隣のインテリオラと違い、我がメリディエス王国には魔物の領域が少ない。そのため国政において軍事力の占める影響力は大きくない。騎士団長ともなれば、国によっては宰相に比肩する権力者である場合も多いと聞くが、私の権力などたかが知れている。
宰相の企みに気づいたと知られれば、下手をしたら騎士団ごとまとめて首をすげ替えられてもおかしくない。

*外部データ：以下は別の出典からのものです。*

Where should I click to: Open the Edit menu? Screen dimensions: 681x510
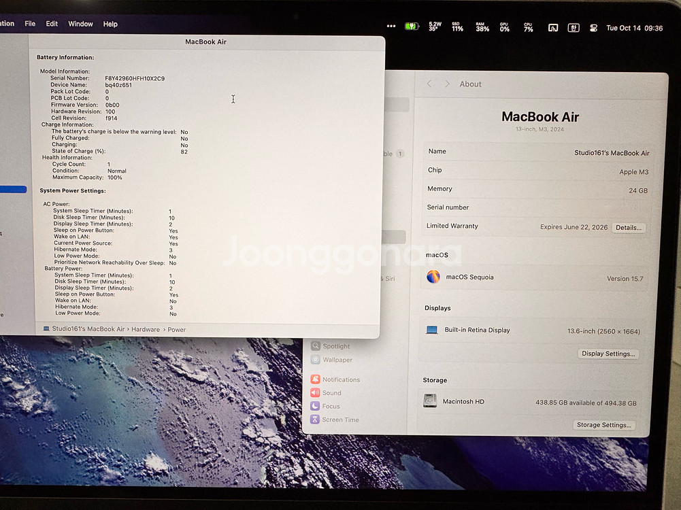tap(52, 24)
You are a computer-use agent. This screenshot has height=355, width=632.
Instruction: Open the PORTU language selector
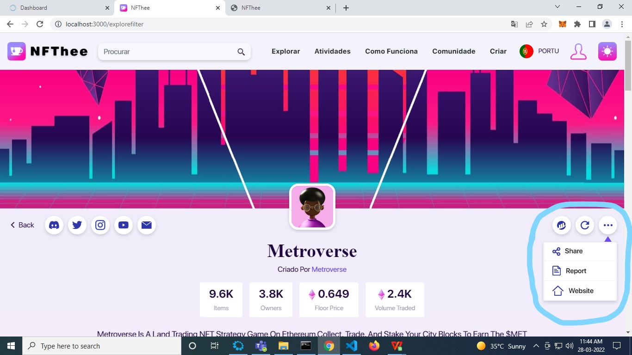[x=539, y=51]

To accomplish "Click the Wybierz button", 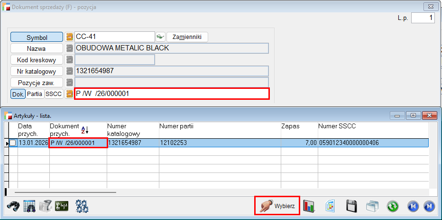I will point(277,206).
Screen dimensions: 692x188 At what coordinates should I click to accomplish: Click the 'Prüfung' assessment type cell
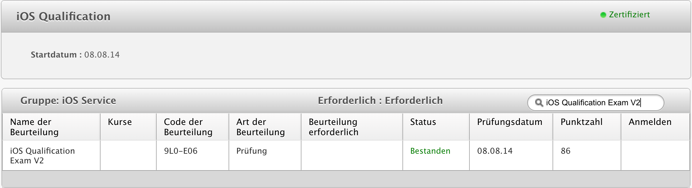point(251,151)
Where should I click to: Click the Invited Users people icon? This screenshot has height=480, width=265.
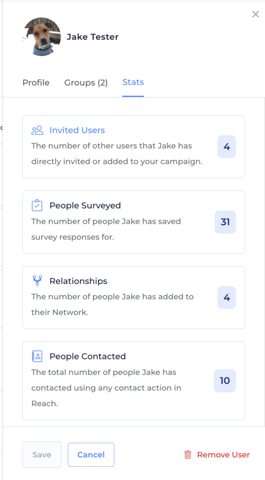pyautogui.click(x=38, y=130)
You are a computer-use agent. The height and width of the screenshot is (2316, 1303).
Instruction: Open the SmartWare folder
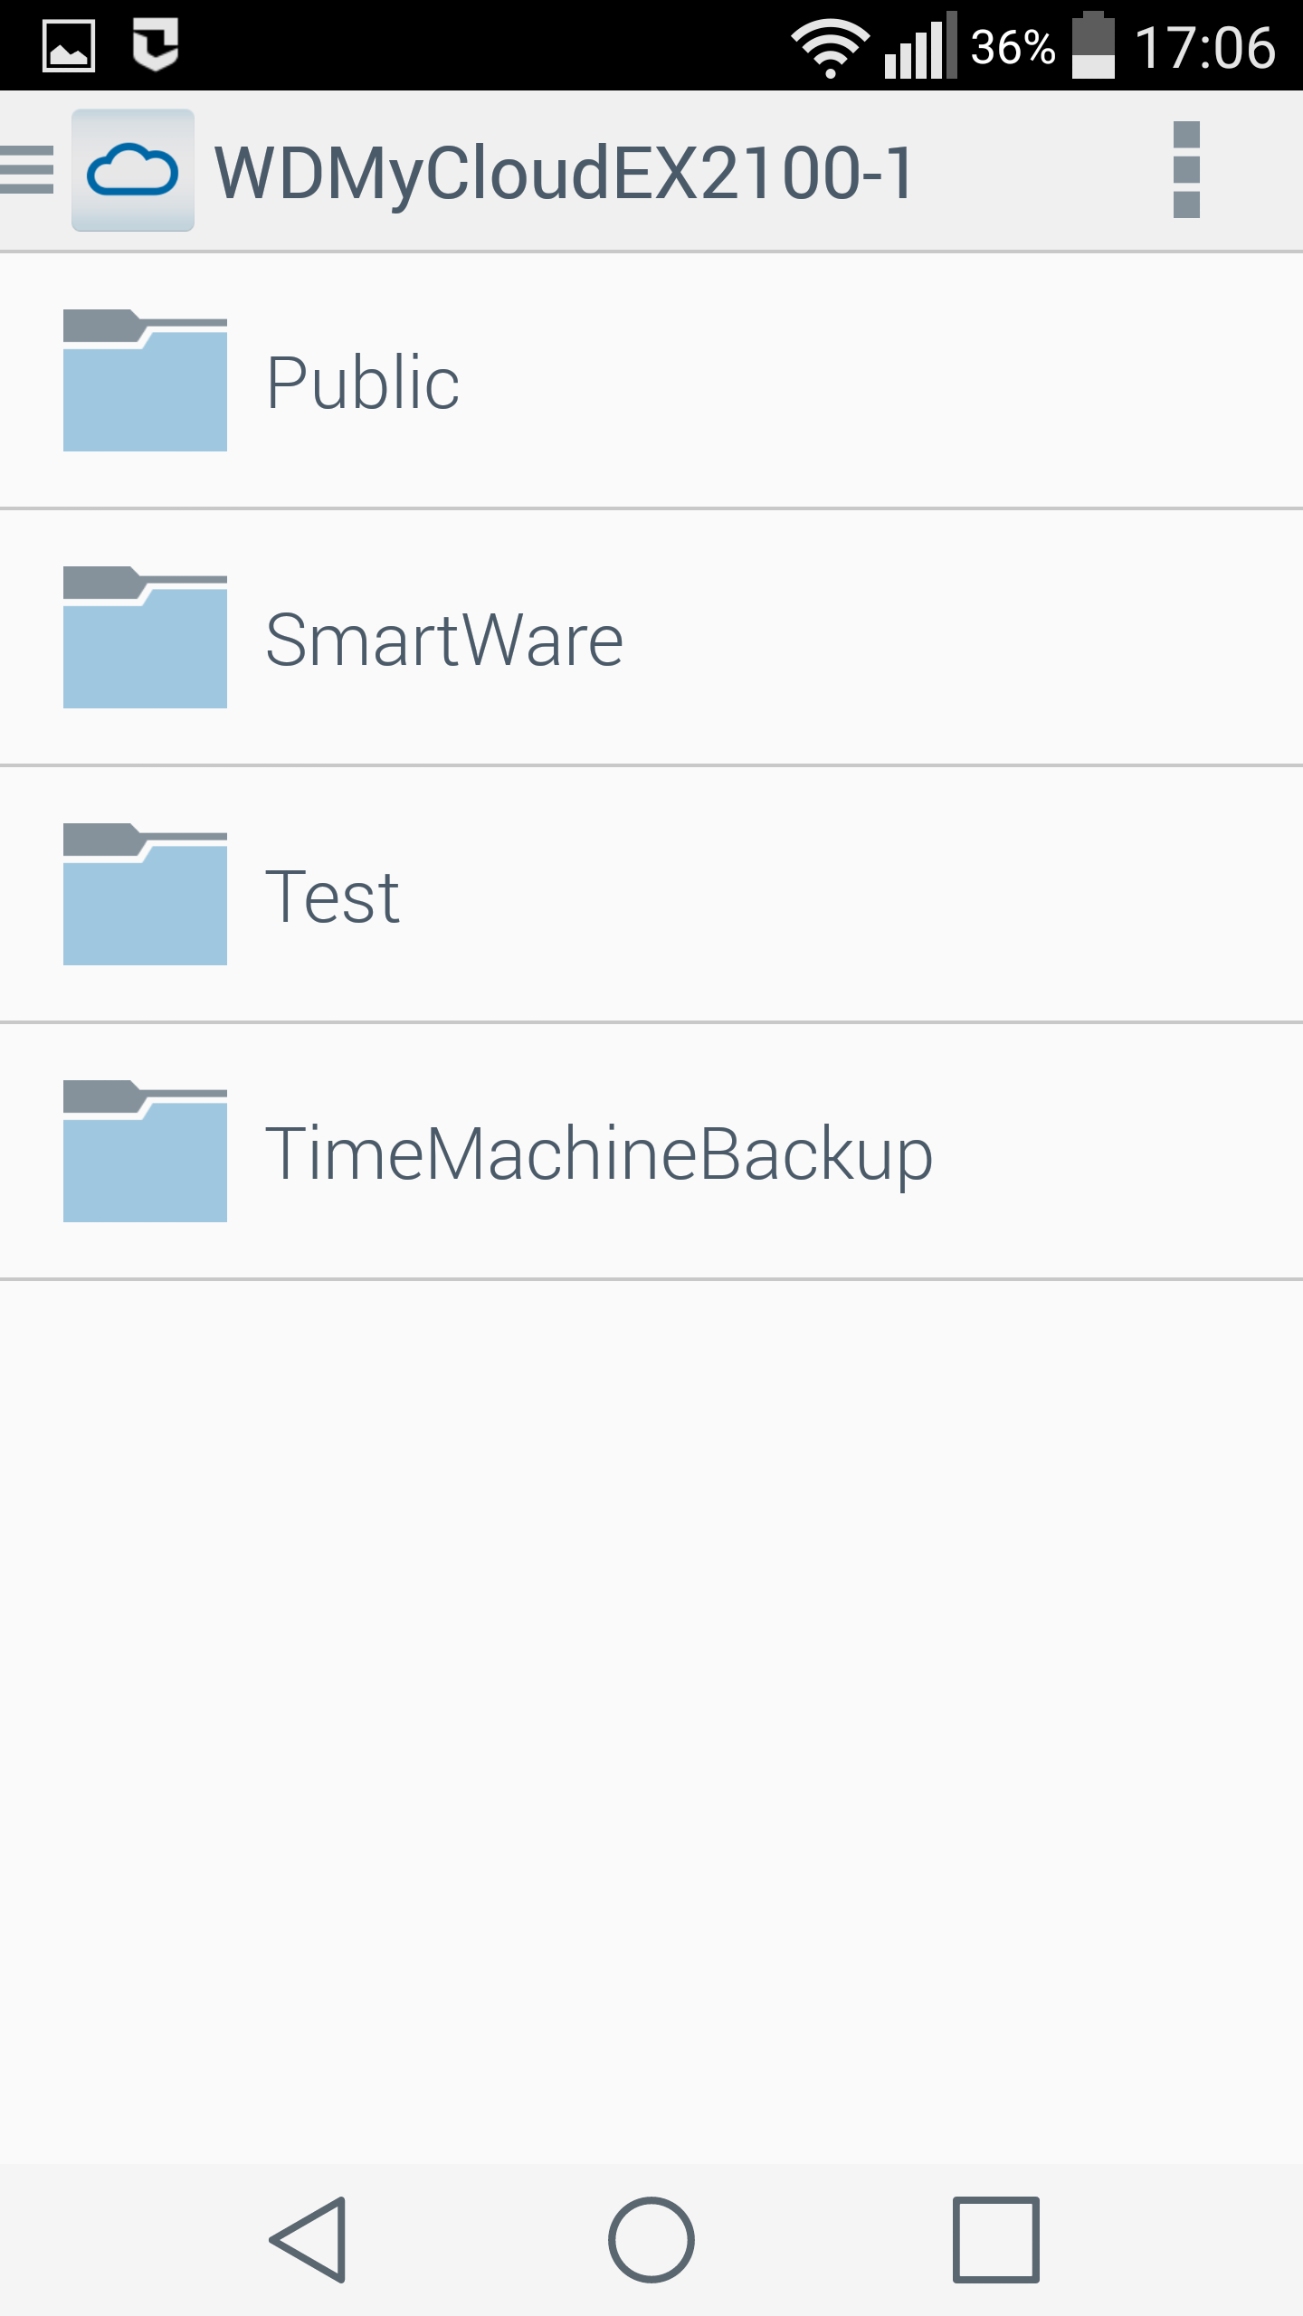click(x=652, y=638)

「宰相閣下はインテリオラへ密かに裏から手を伸ばすフリをしながら、その実メリディエス王家に対する牙を研いでいる、ということか。……待てよ、もしそうだとすると、我が騎士団から貸し出した一個中隊は……!」
「まさか、口封じに……!?」
「くそ! 仮にも一国を相手にする謀略だというのに、必要な人員がたかが一個中隊というのはおかしいと思っていたのだ! 直接相手にするのはあくまで辺境の一領地に過ぎんから人数は要らんなどと……あれはただのポーズだったのか!」
いくら一領地相手とは言え少なすぎても疑われるし、多すぎれば始末する際手間になる。
そのギリギリのラインが「一個中隊」という戦闘単位だったというわけだ。
「おい! 誰かいないか! 今すぐインテリオラ方面に出向になった者たちの安否を確かめろ! 早馬を飛ばせ!」
現時点でインテリオラ王国からは何の反応もない。ということは謀略は上手くいっているということだ。少なくとも宰相の考えている通りには。
この時点でもし私の部下たちに被害が出ていたとしたら、「宰相が謀反を考えているかもしれない」という私の考えを補強する材料になる。
あり得ないとは思うが、もし、すでに全滅してしまっているとしたら。
その時はもはや、宰相の謀反は決定的と言って良いだろう。
それが真実だった場合は──
いかに討伐すべき魔物が少ないとは言え、我が騎士団がメリディエス王国における最高戦力であることは間違いない。
どれほどの権力を持っていようと、実際に振るわれる物理的な暴力の前では何の意味もない。
私は非番も含めたすべての騎士を詰め所に集めるよう指示を出し、全員で早馬からの報を待つことにした。
輪番で行っている王都の防衛も重要だが、その内側から宰相に攻撃されるというのであれば、外にばかり目を向けているわけにもいかない。
ここ数年は魔物の襲撃もなく、組織的な盗賊団が現れたという報告もないため、数日くらい監視の目を緩めたところで大した問題は起きないだろう。